Bio Review Notes #32
GENOME MAPPING AND SEQUENCING
Performance Objectives:
The complete sequence of hereditary information of an organism makes up its genome. Various methods can now be used to locate various genes within this genome. Gene sequencing allows scientists to determine the nucleic acid sequencing for an entire genome. Complete genome sequences have now been determined for many species, including humans.

Gene mapping:
  • Linkage mapping, using crossing-over frequencies, was developed in 1912.
    It determines relative locations of genes, but not their physical locations on chromosomes.
  • Genetic markers are variations (also called polymorphisms) whose physical locations among the chromosomes can be determined.
    Examples:
    RFLPs (Restriction Fragment Length Polymorphisms or "riflips") are variations in the lengths of the fragments produced with the aid of restriction enzymes;
    SNPs (Single Nucleotide Polymorphisms, or "snips") are variations in the number of repetitions of a single nucleotide at agiven location.

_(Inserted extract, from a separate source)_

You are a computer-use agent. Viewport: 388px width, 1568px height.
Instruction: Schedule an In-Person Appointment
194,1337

  • After a large number of markers have been located across the genome, scientists examine many pedigrees to look for a marker and a trait that are inherited together within many families. If a marker and a trait are always inherited together as a unit, then a gene associated with that trait is located close to the marker. Beginning in 1980, the availability of RFLPs and other markers greatly increased our ability to pinpoint the location of many genes.

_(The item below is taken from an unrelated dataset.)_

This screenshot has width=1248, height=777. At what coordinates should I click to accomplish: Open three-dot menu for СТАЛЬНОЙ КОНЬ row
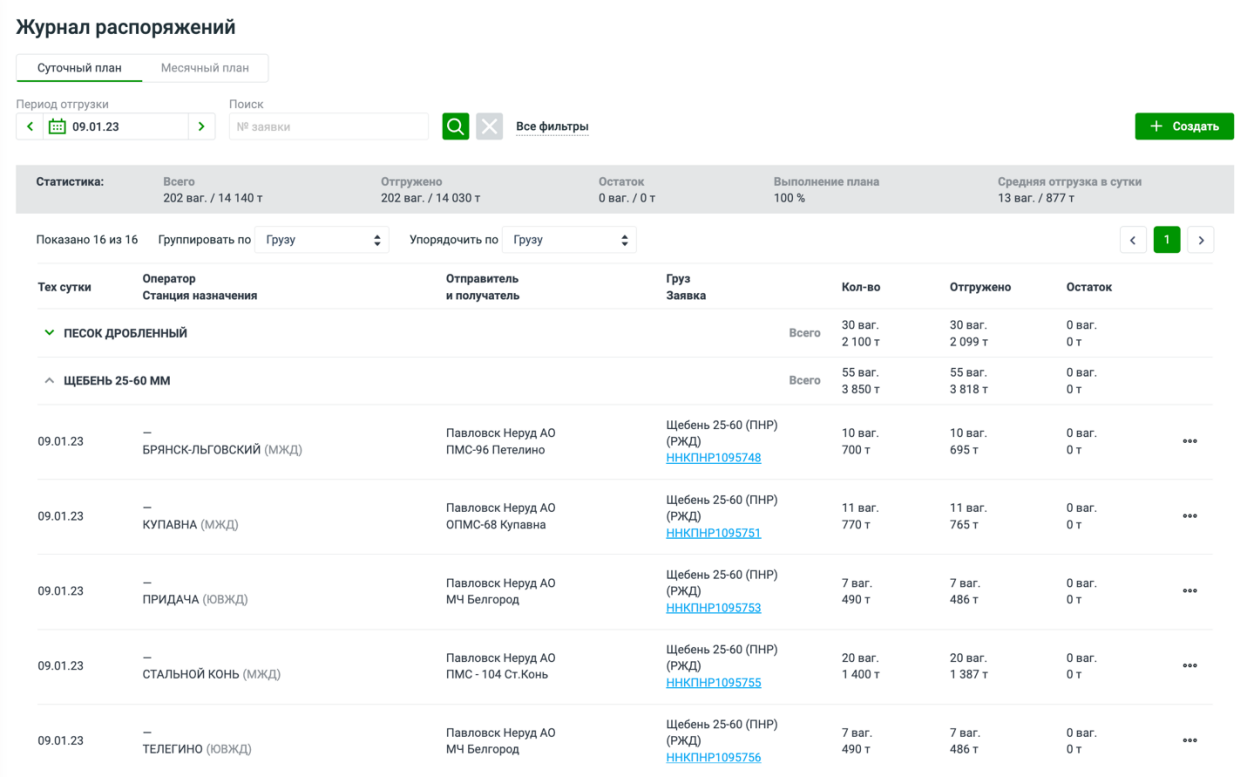tap(1189, 666)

Gene sequencing:   Restriction enzymes (endonucleases) are first used to cut the genome into fragments. The fragments are then sequenced by replicating them in the presence of chain-terminating nucleotides. Each of these nucleotides binds only opposite to a matching (complementary) base (such as A opposite T), but then terminates the chain. Doing this numerous times results in partial fragments whose ending (chain-terminating) nucleotides are known. These partial fragments are then sorted by length. Thus, if the shortest partial sequence ends in G, the second shortest in A, the third in G, and the fourth in T, then the sequence begins with GAGT. Partial sequences are determined in this way for fragments made by different endonucleases. Computer programs then search for overlaps among partial sequences that can be used to patch them together into longer sequences.

Human genome project: In 1986, scientists first proposed using gene sequencing techniques to sequence the entire human genome. This human genome project was funded by the U.S. Congress in 1989. By 2001, scientists working in many countries had completed a "draft sequence," and in 2003 they announced the sequence for the entire genome. Some key findings are these:
  • The human genome includes about 3.2 billion nucleotides.

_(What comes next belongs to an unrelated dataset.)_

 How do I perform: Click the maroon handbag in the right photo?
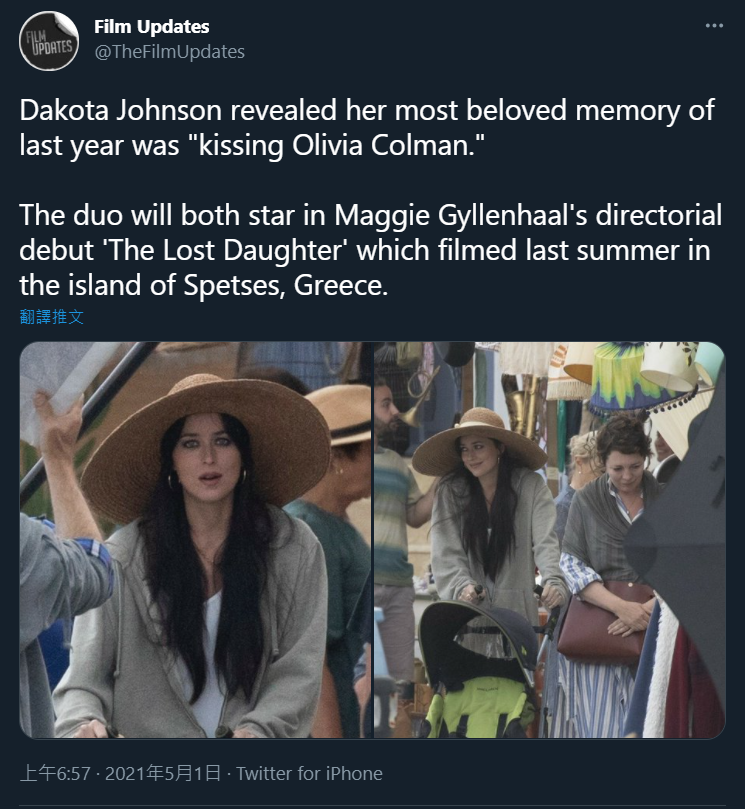coord(604,624)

  • Only about 5% of the genome consists of genes that are transcribed into mRNA or translated into protein. The rest consists of repetetive sequences with no identified function that were once considered "junk DNA" but are now thought to play an important role in development and evolution.
  • Humans have between 30,000 and 35,000 genes, only one-third of some previous estimates. This number is approximately twice the number for such animals as the fruit fly, Drosophila melanogaster or the nematode worm Caenorhabditis elegans.
  • Most human genes are shared with many other species. For example, about 46% of human genes are shared with yeast. Only about 1% of human genes, at most, are thought to be unique to humans.
  • Each gene exists in many possible variations (alleles), differing among human beings in about 15 nucleotide locations, on average.
  • However, about 99.95% of the genome is the same among all humans; only about 1/20 of 1% varies among different people.

Comparative genomics:   Complete genome sequences have already been determined for hundreds of bacteria and many viruses, archaea, fungi, plants, and animals. Vertebrates whose sequences are known include puffer fish, mice, rats, dogs, cows, rhesus monkeys, and chimpanzees. Other organisms include yeast, roundworms, fruit flies, rice, and the small flowering plant Arabidopsis. Comparisons show that many genes belong to gene families, originating as multiple copies that have evolved in different directions for different functions.